About 50 volunteers laid out 24,000 square feet of carpet to create sleeping mats, according to the Las Vegas Review-Journal.

Nearly a dozen medical students from Touro University Nevada helped screen incoming guests, and took their temperatures.

“I’m about to cry,” Denise Lankford, a homeless woman, told CNN affiliate KLAS. “This right here is helping us feel secure, feel safe. Other places, you don’t feel safe.”

The first night the shelter opened, 66 people slept there. But officials started to realize that the carpet could be more harmful than beneficial.

“We found that it was very difficult to disinfect and clean,” David Riggleman, communications director for the City of Las Vegas, told CNN. “We had asked for sleeping mats, which we use at the Courtyard — and those can be disinfected easily. But there were none to be had.”

Backlash over ‘horrid’ sleeping arrangements

On Sunday, the amount of homeless people seeking shelter at the facility grew to 117.

Officials decided to swap out the carpet for concrete floor, and painted white boxes six feet apart from one another for homeless people to sleep in. The hope was to enforce social distancing, and prevent further spread of the coronavirus.

However, after pictures emerged of the new sleeping arrangements, many on social media criticized city officials.

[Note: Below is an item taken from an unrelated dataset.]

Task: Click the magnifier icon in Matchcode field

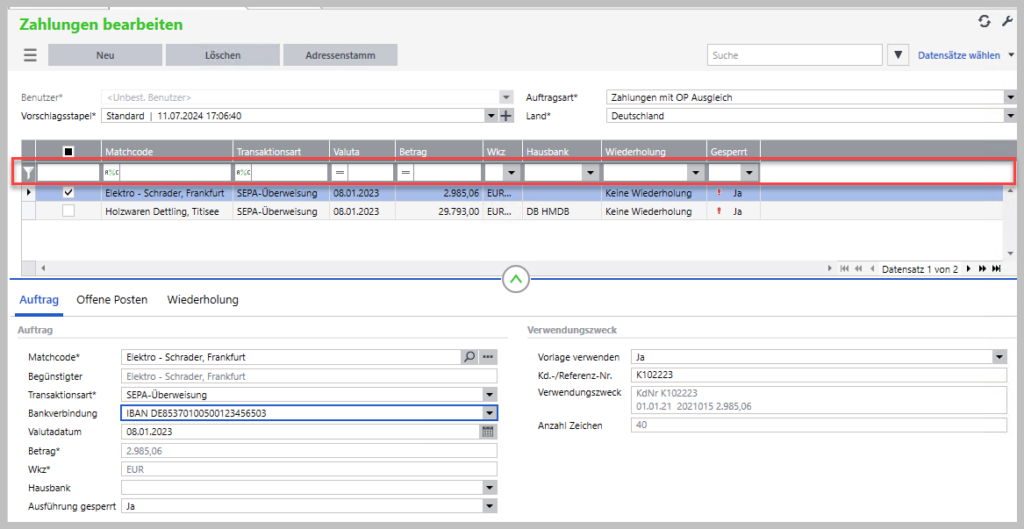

“Horrid! Evidence of a failed society that cannot provide for its citizens the most basic of human needs,” one Twitter user wrote.

“Las Vegas is putting homeless people in parking lots while the city’s hotels are completely empty. For some reason, this photo sums up for me everything that is wrong with this country & its response to the COVID-19 crisis,” another Twitter user said.

Riggleman said the city and Clark County are doing the best they can to deal with a situation that was thrust upon them when Catholic Charities closed its facility.

“I think our entire country has seen the fact that we can’t manage this situation that we are in,” Riggleman said. “It’s not just the homeless. This has overwhelmed our resources everywhere and I think everybody is doing the best they can.”

Plans to reopen Catholic Charities homeless shelter

When asked why the actual Cashman Center wasn’t used to temporarily house the homeless, Riggleman said the building was reserved for overflow hospital space.

He also said Catholic Charities plans to open its shelter by mid-week, at which point the temporary shelter will close.

Despite the recent criticism, Riggleman said he was proud of the fact that “so many people stepped in to help.”

Clark County Commissioner Lawrence Weekly expressed similar gratitude toward community members who volunteered.

“We needed a solution to this problem quickly,” Weekly said in a news release. “And I want to thank everyone involved for their hard work so that our homeless population has a place to sleep tonight.”